[EM] Discover Magazine article

Markus Schulze schulze at sol.physik.tu-berlin.de
Sat Oct 28 14:59:05 PDT 2000


Dear Mike,

you wrote (28 Oct 2000):
> Markus wrote (28 Oct 2000):
> > Mike wrote (25 Oct 2000):
> > > Ok, Markus, but what would you say to a suggestion that
> > > we count the ballots by Tideman(wv) and by BeatpathWinner,
> > > and then hold a 2nd balloting so people can vote which of
> > > those 2 winners they prefer? That sounds democratic to me.
> > > 
> > > If EM ever needs to vote on something, a good system
> > > might be to count the ballots by BeatpathWinner and by
> > > Tideman(wv), and choose the winner that pairwise-beats
> > > the other.
> >
> > Could you please demonstrate that your proposal meets
> > monotonicity?
> 
> I don't have a demonstration about that, but that may not mean
> anything.
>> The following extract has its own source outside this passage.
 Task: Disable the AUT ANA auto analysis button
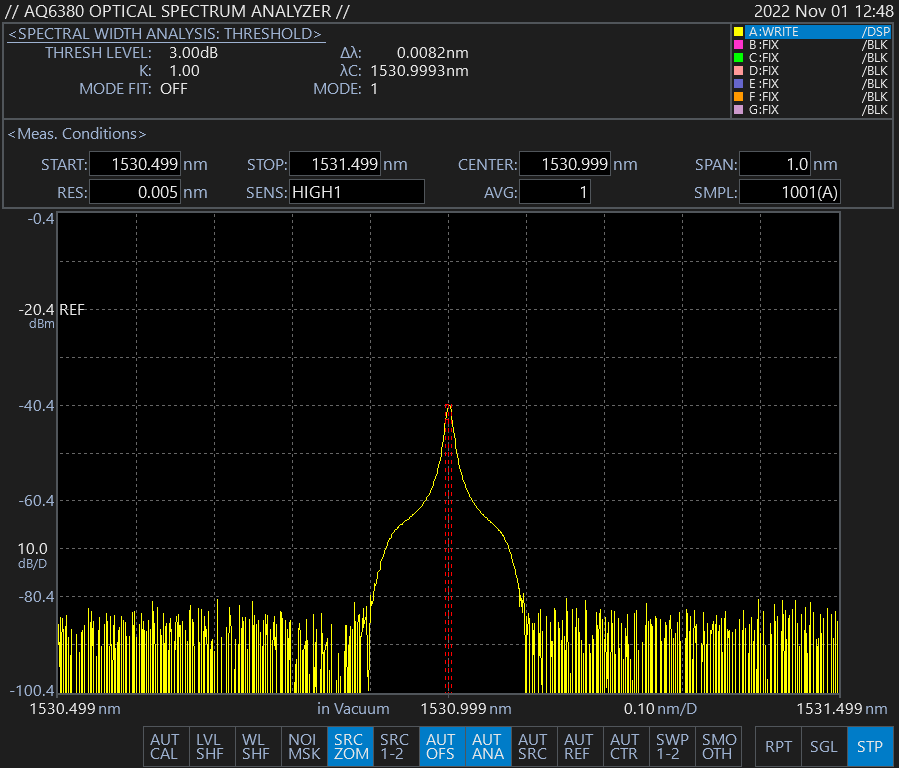point(487,747)
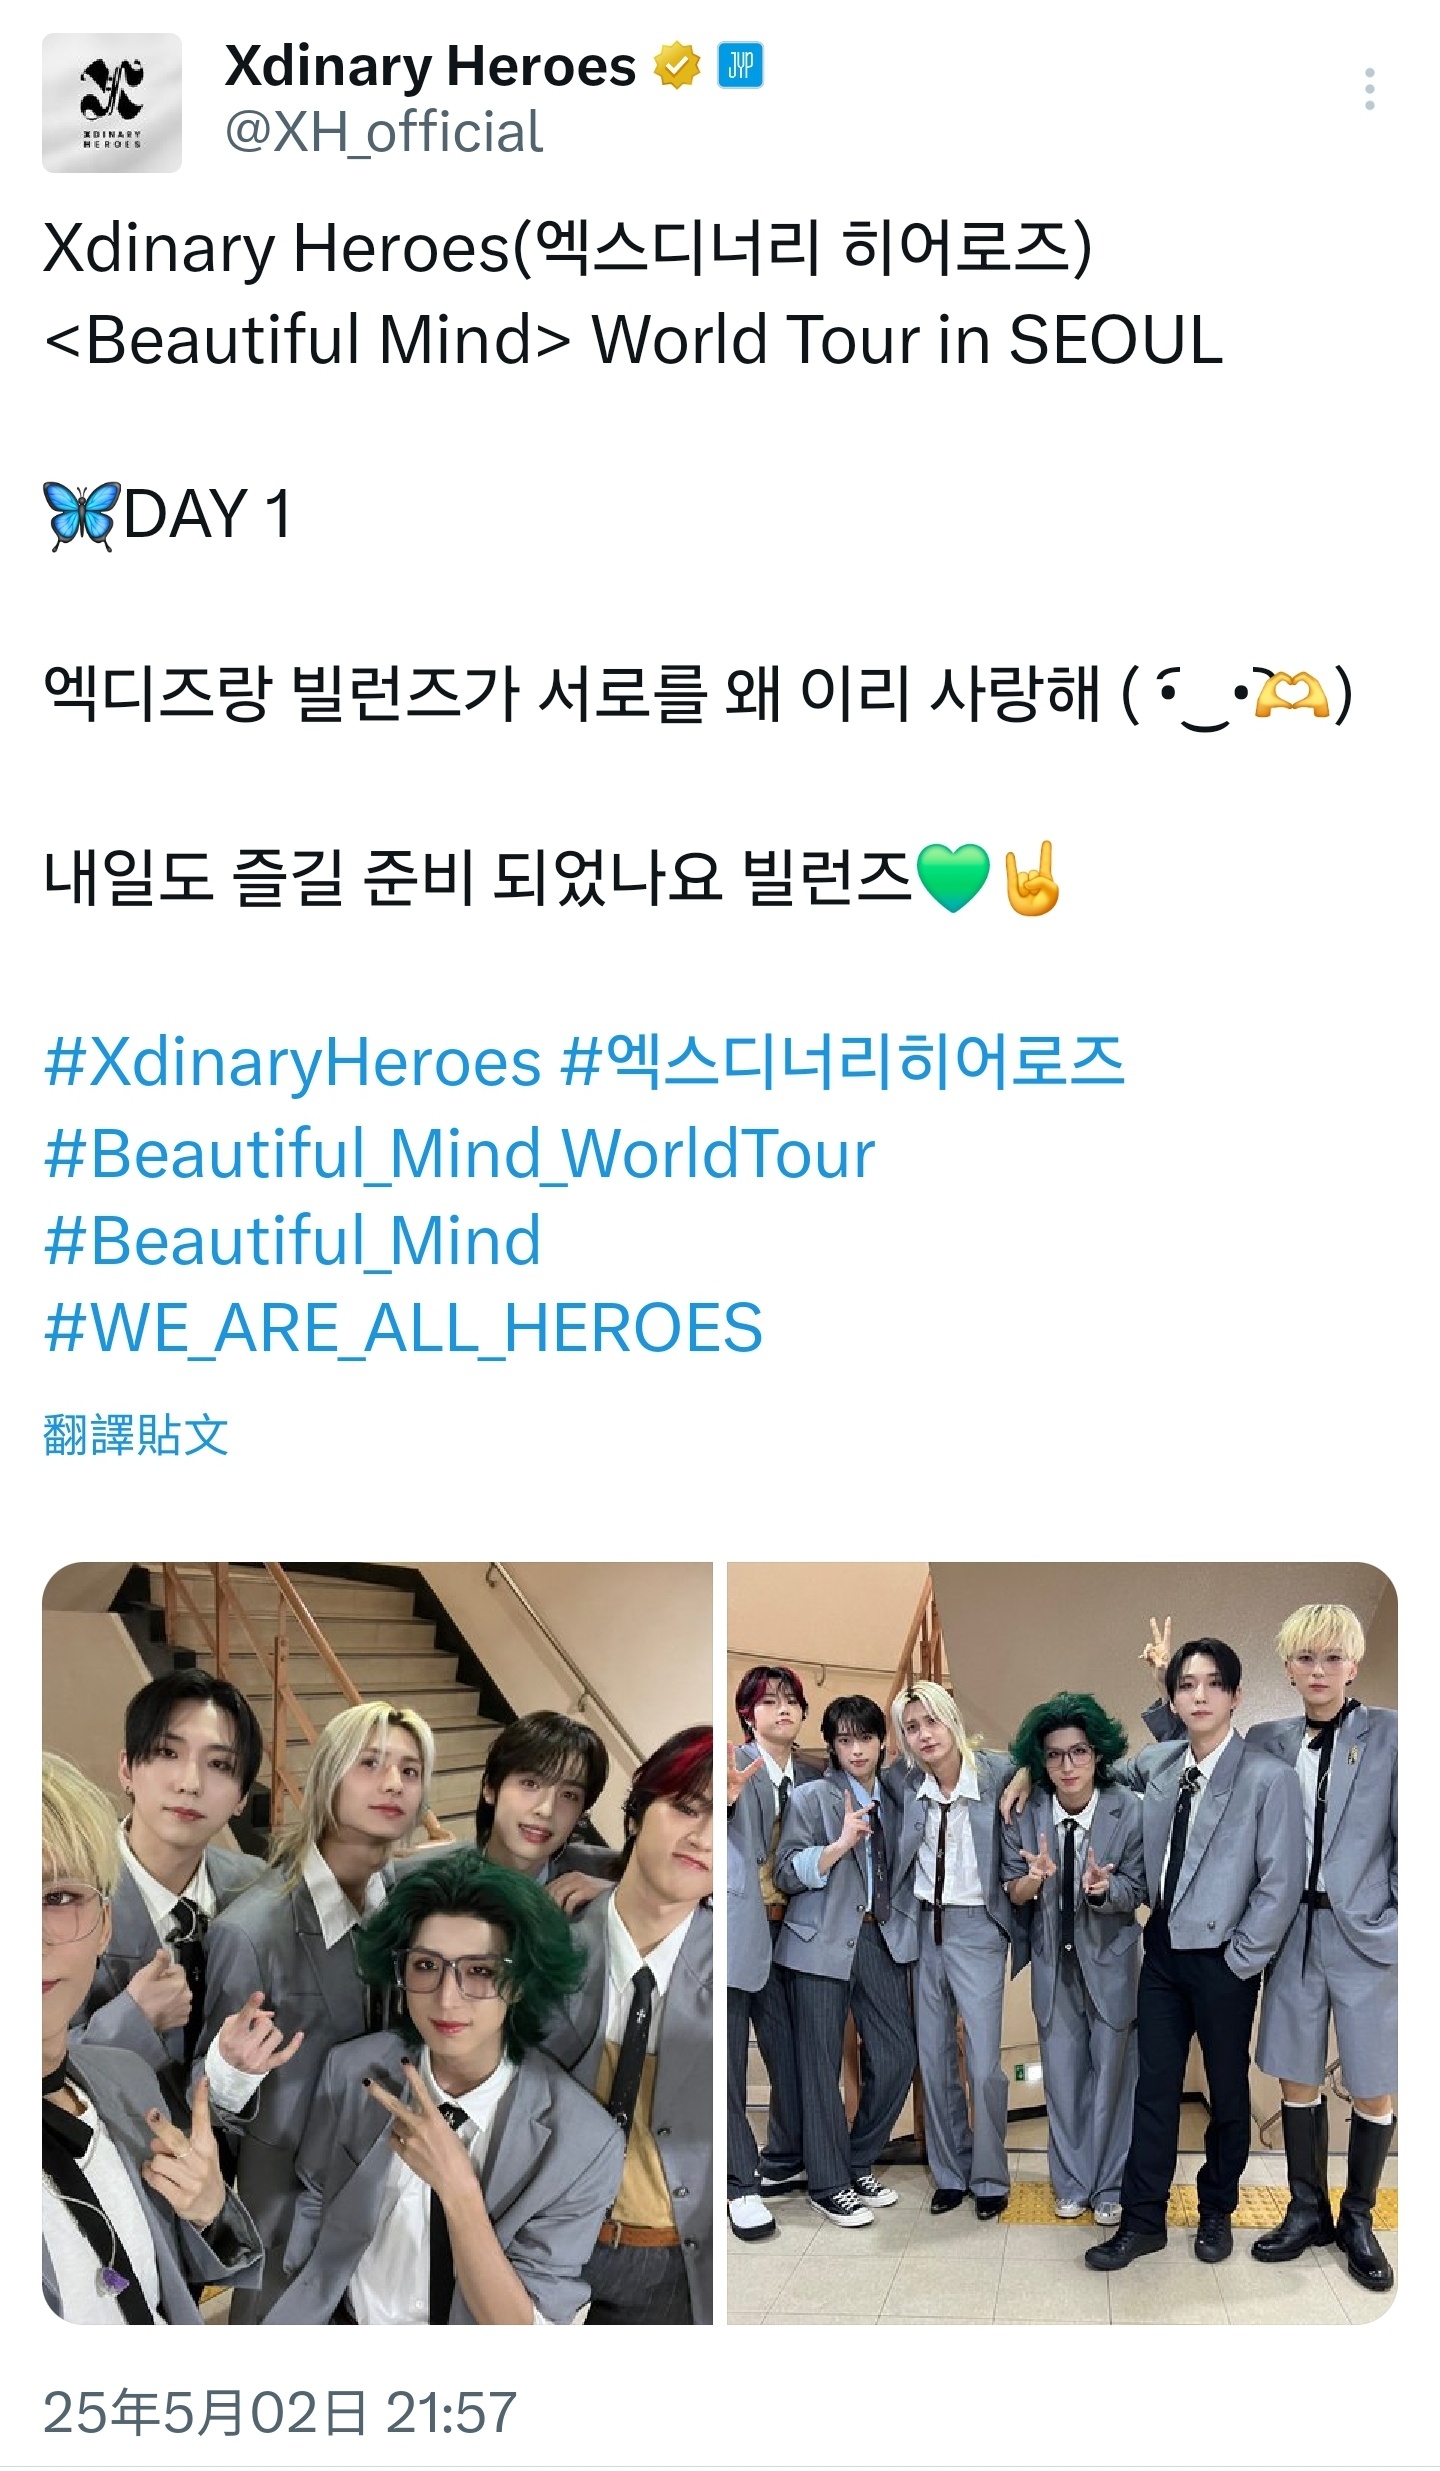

If a method fails a criterion then there's always a
> failure example. If a method meets a criterion then we have
> the more difficult task of proving that there can't be a
> failure example. As you know, there are true but unprovable
> propositions, and there may be cases where a method has no
> failure examples for some criterion, but that's unprovable.
>
> For that reason, it seems to make more sense to say that
> voting systems are innocent till proven guilty of violating
> a criterion.
>
> If you can't prove that the proposal I described violates
> Monotonicity, do you have a good reason for believing that
> it is likely to?

Example: (1) Candidate A is the Tideman winner and candidate B
is the Schulze winner. Candidate A pairwise beats candidate B.
Then the election method above chooses candidate A.
(2) Now some voters uprank candidate A. Since Tideman meets
monotonicity, candidate A stays the Tideman winner. But the
Schulze winner can be changed (without violating monotonicity!)
from candidate B to candidate C. If candidate C pairwise beats
candidate A then the election method above chooses candidate C
so that monotonicity is violated.

Could you please demonstrate that such a scenario isn't
possible? Obviously the fact that Tideman and Schulze meet
monotonicity isn't sufficient to demonstrate that also the
election method above meets monotonicity.